From the mouths of ideological babes
The Friday Letter / No. 515 / October 21, 2022
My mother and my mother-in-law never met but would have gotten along well on their shared belief that children should be seen and not heard.
There was a time when custom dictated that a new Justice joined the Supreme Court with a sense of humility, taking some time – perhaps a full term – to listen and learn, to get a sense of the Court's customs and procedures, a feel for how nine judges of differing judicial philosophy engage in the give-and-take of conducting the Court's only purpose: to judge the constitutionality of cases brought before it.
Adam Feldman, who runs a blog called Empirical SCOTUS, analyzed questions asked in the first eight oral arguments participated in by every sitting Justice. The median number of words is 3,469, asked by John Roberts in his first eight arguments. The average was 3,711.
In the new term just begun, Biden's affirmative action SCOTUS appointee, Ketanji Brown Jackson, didn't wait for her white superiors to grant her permission to speak. In her first eight cases she spoke 11,003 words. Clarence Thomas spoke 96 at his inaugural term in 1991.
Here is Feldman's words spoken analysis:
Brown-Jackson 11,003
Coney-Barrett 4,475
Sotomayor 4,409
Kagan 4,025
Roberts (median) 3,469
Gorsuch 2,657
Kavanaugh 2,385
Alito 883
Thomas 96
Note that Roberts, the Court's swing vote, is right in the middle. With Coney-Barrett the outlier, we see who those who spoke most are the liberals, those who spoke least the conservatives.

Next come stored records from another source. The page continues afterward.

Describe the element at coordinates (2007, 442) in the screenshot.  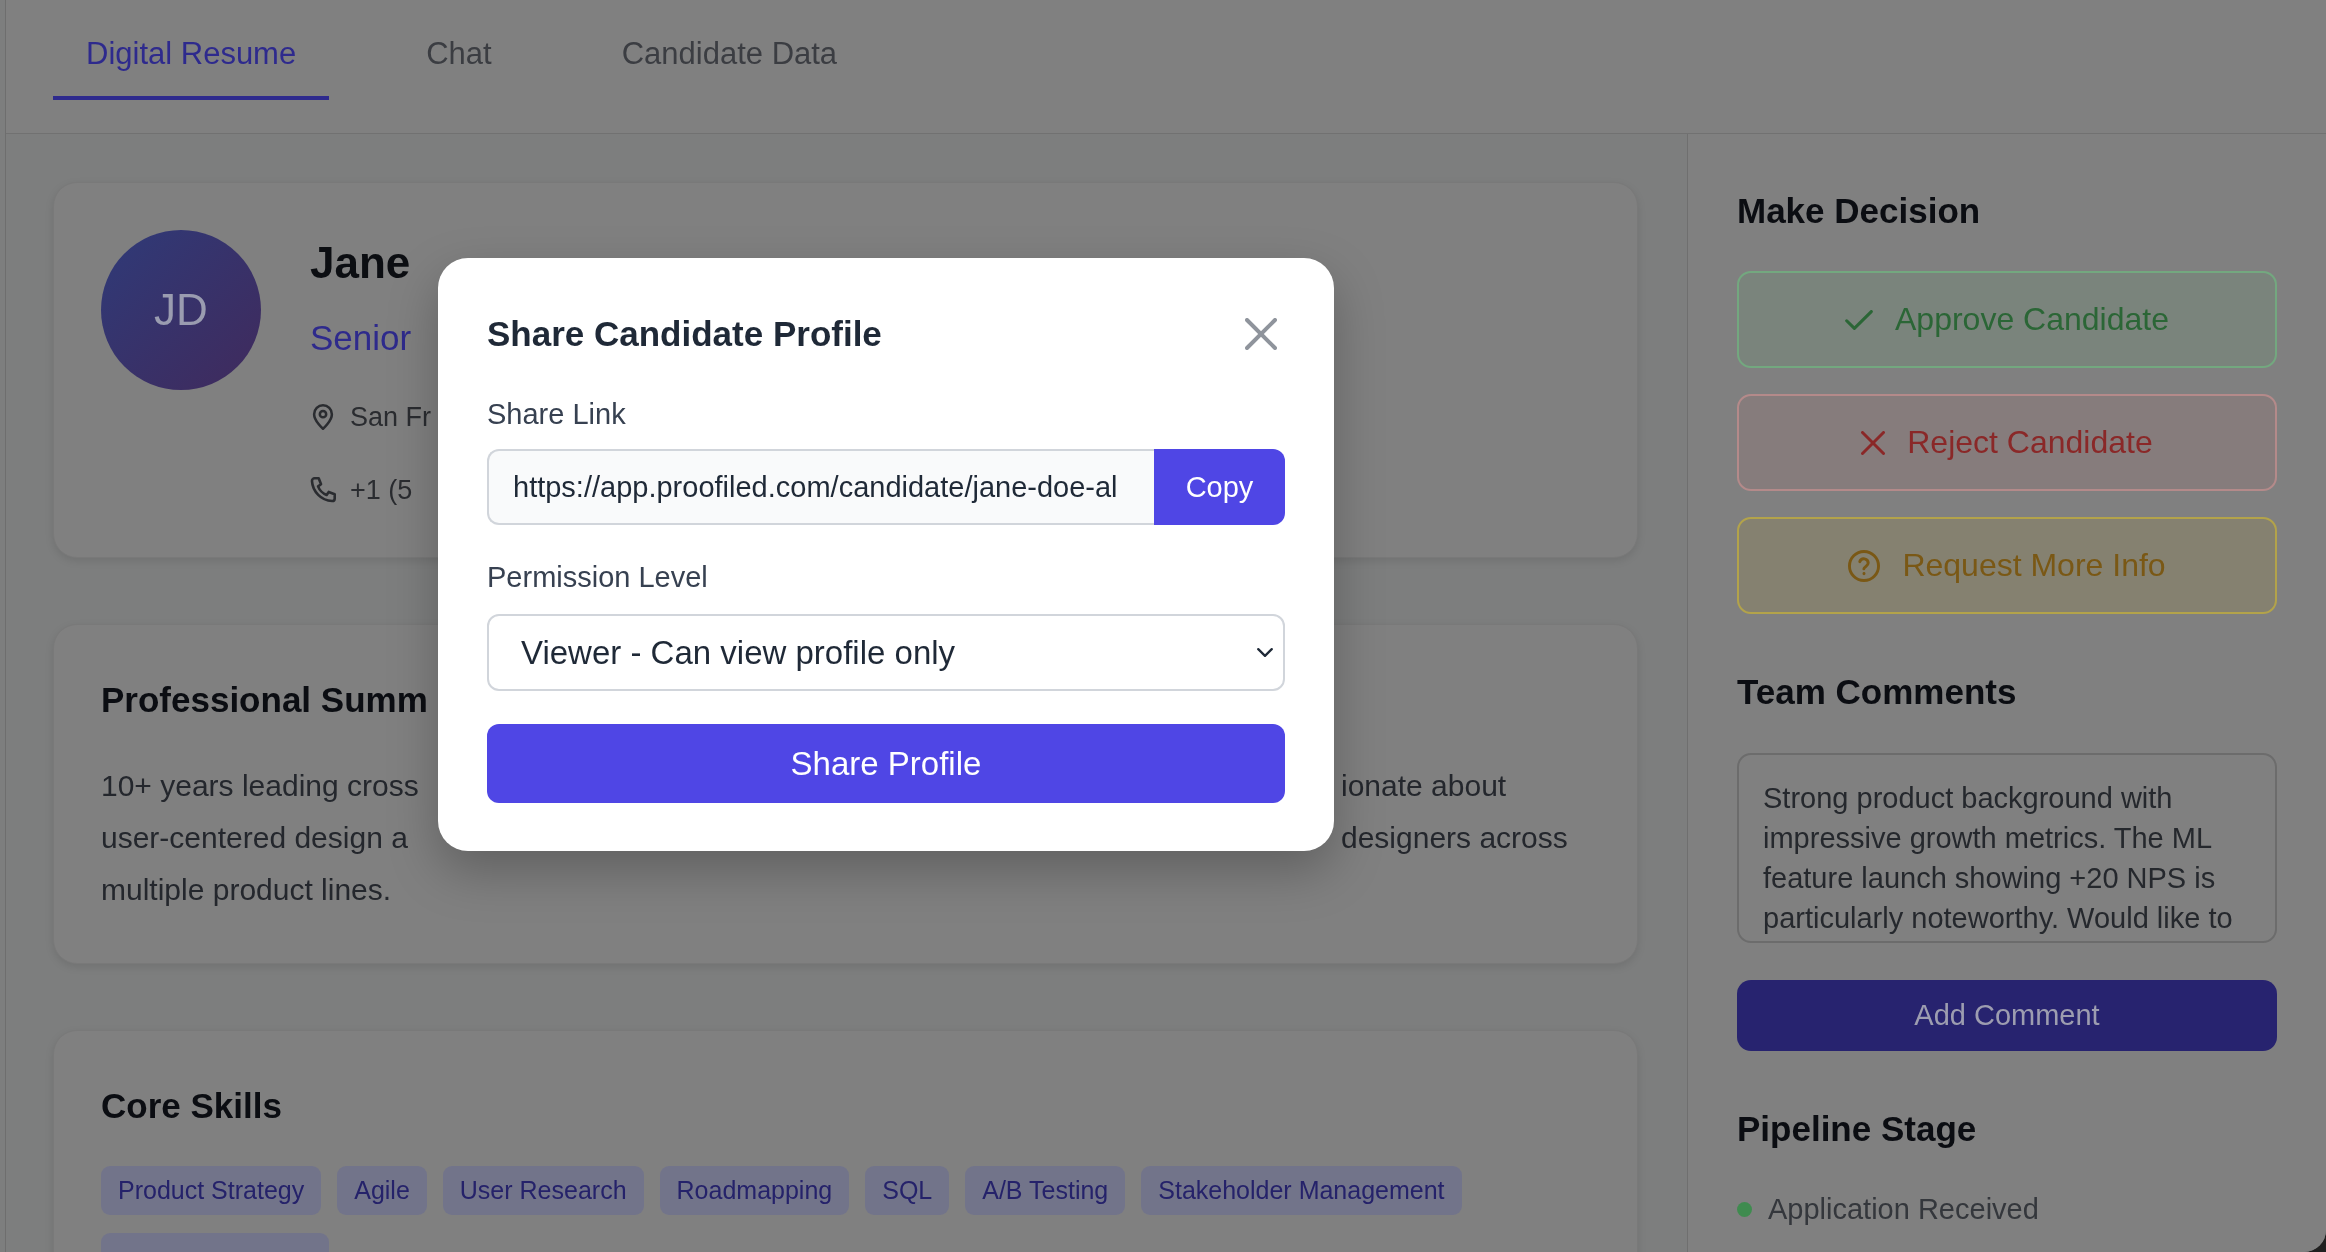
I see `reject-button: Reject Candidate` at that location.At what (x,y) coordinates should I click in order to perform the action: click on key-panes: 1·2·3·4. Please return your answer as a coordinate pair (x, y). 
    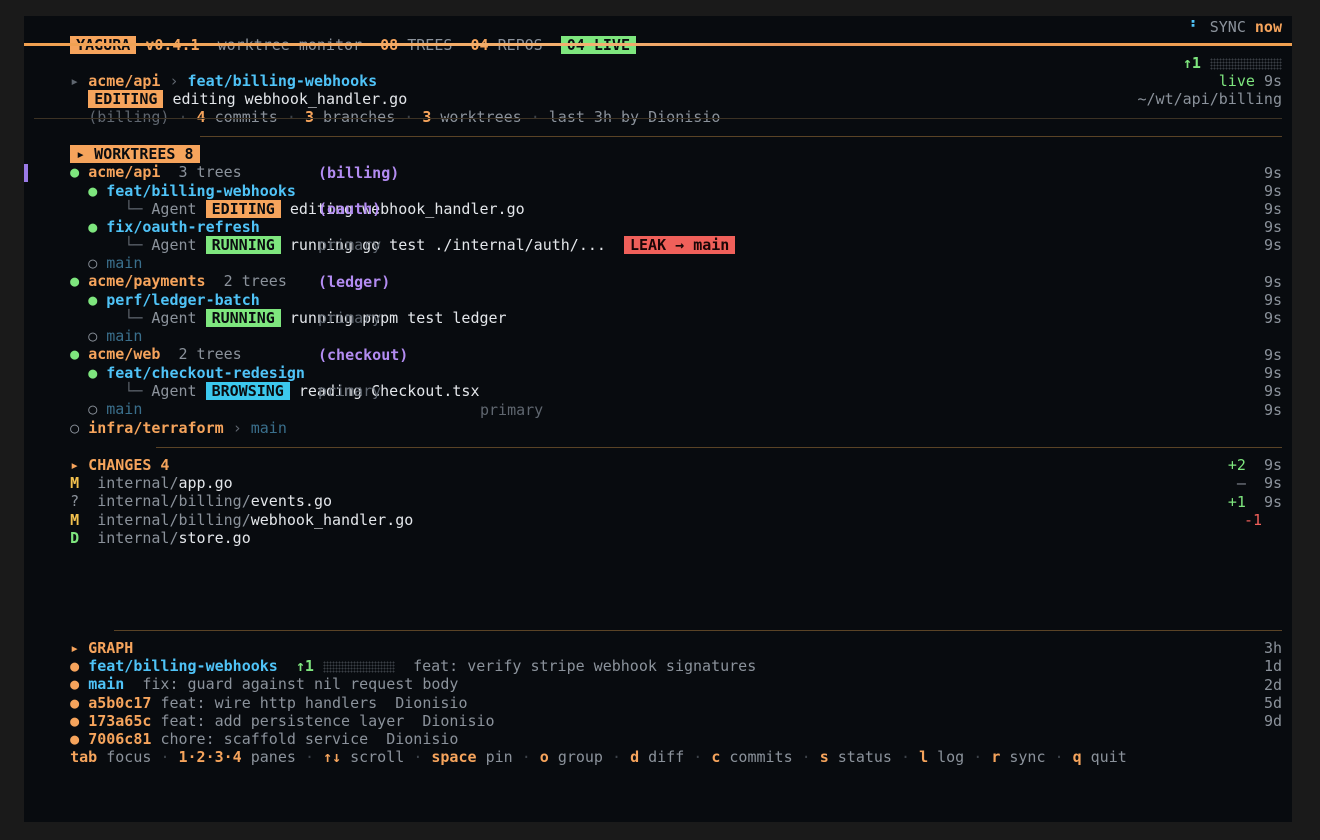
    Looking at the image, I should click on (210, 757). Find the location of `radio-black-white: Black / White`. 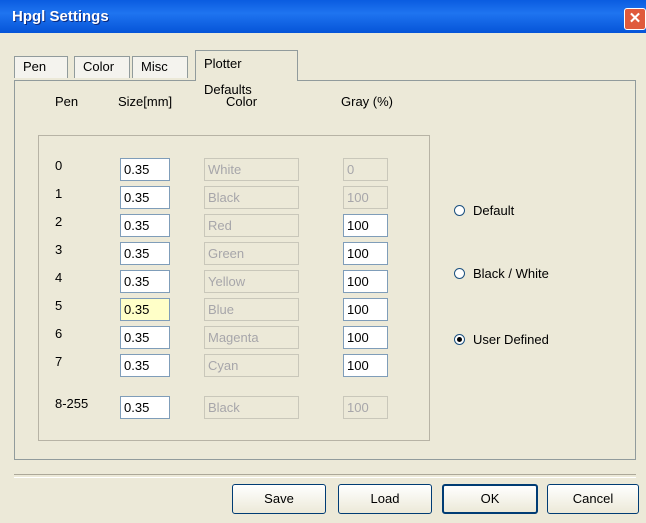

radio-black-white: Black / White is located at coordinates (502, 274).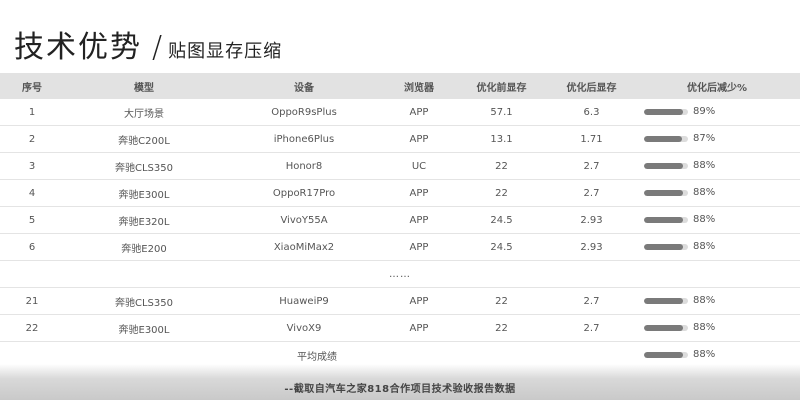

“Clarence Thomas – who once went a decade without speaking from the bench – didn’t ask a question until his second day of arguments when he joined the court in 1991,” Adam Liptak told the New York Times' Morning Briefing. “Jackson waited a little more than seven minutes. Her questions were confident and sharp. And like the other justices, she often used them to make points, not just to elicit information.”
Leftist media went gaga over Brown-Jackson's uppity entrance. The Huffington Post ran this fawning headline: “Ketanji Brown Jackson Gives the Supreme Court a History Lesson” in which she claimed to support originalism in an Alabama congressional redistricting case. This case is, of course, a racial one, Brown-Jackson's signature cause. Everywhere, mainstream media see her non-stop yammering as brilliant and courageous. Poppycock!
We will know more as the 2022-2023 terms unfolds, but Kentanji appears posed to carry the left's water and vote along party lines, talking more than listening, eager to foist her ideology on the Court and the country, aiding the drift of the federal judiciary into just another legislative body.
Recommended reading
“We Need to Stop Calling Ourselves Conservatives”
John Daniel Davidson at The Federalist
“What to Do When Election Officials Keep Ignoring Voting Laws”
Margot Cleveland at The Federalist
Quotes for today
“The end of conservatism must lead to the end of Western civilization. When you don’t conserve the ideas and art, the religious moral values, and even the nuclear family that made Western civilization the most advanced civilization – materially, morally, scientifically, and artistically – ever devised, you will no longer have that civilization. You will have morally confused, emotionally broken, lonely, and angry young people—who will eventually wreak havoc on all that is good and worthy of surviving.
“We conservatives want to conserve the beautiful, the profound, and the wise. What does the Left wish to conserve? The answer is nothing. That’s why everything the Left touches, it destroys. The less you conserve, the more you destroy.” – Dennis Prager at American Greatness
Our correspondent Jake Phake is polling our readers with this one question: Is Joe Biden a bumbling fumbler or a fumbling bumbler?
Dear readers: I regret to say that I am taking a break from the Friday Letter to begin infusion chemotherapy for this little leukemia thing I am dealing with. I very much hope to return after treatment is complete. Thanks to all of you for your support in reading and sharing the Friday Letter.